Ознакомительная версия.
Он поднимает голову и кричит на трибуну:
– Мне очень нравятся ваши улыбки, Стеклянный! Почаще приходите и улыбайтесь!
Еще один бешеный проход Грозняка, прыжок под рукой Юры, бросок… Мяч застревает в огромной ладони Кулич-Куликовского.
– А мне очень нравится ваш баскетбол, Грозняк, – язвит Стеклянный. – Золотые пятидесятые годы, заря рок-н-ролла.
Юра и Ваня Приколов идут вечером по улицам Вильнюса (или Тбилиси). Две юных головы в облачке печали покачиваются над толпой. Что-то взгрустнулось ребятам. Юра посматривает иногда на Ванин чемоданчик, насвистывает, сочиняет грустную мелодию. Нет ни одного человека в толпе, который не обернулся бы им вслед.
Восхищенно свистят мальчишки.
Покачивают головами мужчины.
Горестно вздыхают старушки.
Хихикают – вот что страшно – хихикают девушки, видимо рисуя что-то в своем цепком девичьем воображении.
Юра останавливается возле витрины и записывает насвистанную мелодию в блокнот.
– Неужели можешь нотами писать? – удивляется Ваня.
– Научился, – гордо говорит Юра. – Баклажан, знаешь ли, Ваня, уверен…
– И я уверен.
– А я иногда сомневаюсь – быть может, он из-за спортивного фанатизма мне льстит, из-за моего роста?
Ваня улыбается.
– Мне, например, твой рост до феньки, а музыка твоя мне нравится.
Юра задумчиво смотрит перед собой.
– Знаешь, чего мне иногда дико, мучительно хочется? Вон тех сливочных тянучек.
Они стояли перед витриной кондитерского магазина.
– И мне, – признался Ваня. – Только я никогда не решусь их купить. Знаешь, Кацо[7], никак до сих пор не могу привыкнуть к смеху. Комплекс роста.
– Дай-ка мне твой чемоданчик! – решительно сказал Юра.
– Зачем?
– Он вместительный.
Легко, непринужденно, элегантно Кулич-Куликовский вошел в магазин.
– Пять килограммов сливочных тянучек, будьте любезны!
…И пока сладостная тянучка текла в чемоданчик, он мог любоваться волшебным насмешливым лицом Радмилы.
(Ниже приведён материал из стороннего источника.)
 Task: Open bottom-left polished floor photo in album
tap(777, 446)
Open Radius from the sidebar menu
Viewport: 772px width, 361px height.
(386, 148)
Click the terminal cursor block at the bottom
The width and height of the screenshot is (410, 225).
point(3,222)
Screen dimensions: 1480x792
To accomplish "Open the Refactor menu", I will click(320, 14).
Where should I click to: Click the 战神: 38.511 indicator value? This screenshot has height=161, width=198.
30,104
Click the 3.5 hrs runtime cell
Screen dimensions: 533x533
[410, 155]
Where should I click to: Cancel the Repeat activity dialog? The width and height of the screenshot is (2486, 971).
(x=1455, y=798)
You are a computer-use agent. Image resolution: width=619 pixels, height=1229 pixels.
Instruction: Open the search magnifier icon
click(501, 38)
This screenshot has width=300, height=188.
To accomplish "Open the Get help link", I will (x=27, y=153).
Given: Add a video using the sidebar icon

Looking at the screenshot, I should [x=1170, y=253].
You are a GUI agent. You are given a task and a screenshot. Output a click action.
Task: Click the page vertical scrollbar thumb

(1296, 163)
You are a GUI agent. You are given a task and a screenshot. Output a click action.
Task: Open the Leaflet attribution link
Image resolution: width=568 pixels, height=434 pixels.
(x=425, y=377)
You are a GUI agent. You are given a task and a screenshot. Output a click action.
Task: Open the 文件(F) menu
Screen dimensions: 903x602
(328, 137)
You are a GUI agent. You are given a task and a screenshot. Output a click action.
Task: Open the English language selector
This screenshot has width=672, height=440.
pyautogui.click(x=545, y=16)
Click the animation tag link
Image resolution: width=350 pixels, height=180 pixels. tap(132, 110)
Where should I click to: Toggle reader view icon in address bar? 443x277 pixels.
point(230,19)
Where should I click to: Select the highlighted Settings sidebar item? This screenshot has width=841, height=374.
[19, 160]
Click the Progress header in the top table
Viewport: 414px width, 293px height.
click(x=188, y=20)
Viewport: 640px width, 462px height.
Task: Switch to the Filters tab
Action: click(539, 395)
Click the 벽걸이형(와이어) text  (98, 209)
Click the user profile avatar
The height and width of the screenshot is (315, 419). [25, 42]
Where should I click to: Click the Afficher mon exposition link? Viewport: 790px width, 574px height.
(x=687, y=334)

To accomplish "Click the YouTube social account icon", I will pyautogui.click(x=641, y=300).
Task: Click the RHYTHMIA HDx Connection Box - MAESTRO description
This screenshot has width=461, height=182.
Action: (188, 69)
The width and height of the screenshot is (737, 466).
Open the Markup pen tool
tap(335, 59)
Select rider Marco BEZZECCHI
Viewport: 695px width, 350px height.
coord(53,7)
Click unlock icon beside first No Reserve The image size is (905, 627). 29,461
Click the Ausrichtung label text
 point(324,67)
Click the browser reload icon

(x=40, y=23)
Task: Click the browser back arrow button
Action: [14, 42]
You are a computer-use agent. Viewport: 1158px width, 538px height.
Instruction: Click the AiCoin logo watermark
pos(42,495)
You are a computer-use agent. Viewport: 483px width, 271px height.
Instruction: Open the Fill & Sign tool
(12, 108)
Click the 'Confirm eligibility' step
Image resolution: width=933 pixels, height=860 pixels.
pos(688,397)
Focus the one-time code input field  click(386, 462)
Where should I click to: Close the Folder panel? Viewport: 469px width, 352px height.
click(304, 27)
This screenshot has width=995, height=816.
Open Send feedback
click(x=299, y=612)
В номере гостиницы баскетболисты, хохоча сквозь набитые рты, наслаждаются тянучкой, а Юра играет им на флейте.
– Гады! – кричит им Юра. – Вы наслаждаетесь тянучкой, а я играю вам на флейте!
Дворец спорта. Трибуны заполняются публикой. «Студент» и литовская (грузинская) команда на разминке.
Грозняк с листком бумаги подходит к судейскому столику.
– Новая заявка. Под № 15 Юрий Кулич-Куликовский.
Главный судья с тонкой улыбкой кивает, берет листок.
– Самсон, я давно тебя хотел спросить. Почему ты всегда сам себя включаешь в заявку?
– А почему нет? – сразу ощетинился Грозняк. – Я член спортклуба «Студент», а возрастного потолка в мужском разряде не существует, милостивые государи.
– Но все-таки зачем?
– На всякий случай, – таинственно говорит Грозняк. – Знаете, мало ли что. Так спокойней.
…
Последние минуты матча с литовцами. На скамейке «Студента» боевая обстановка. Эдик Покровский изможденный выходит из игры, чуть ли не валится на скамью. На смену ему идет почти такой же изможденный Сирхладзе Дима. Толе Шалимову делают «заморозку» травмированной голени. Потные майки, запавшие щеки, горящие глаза.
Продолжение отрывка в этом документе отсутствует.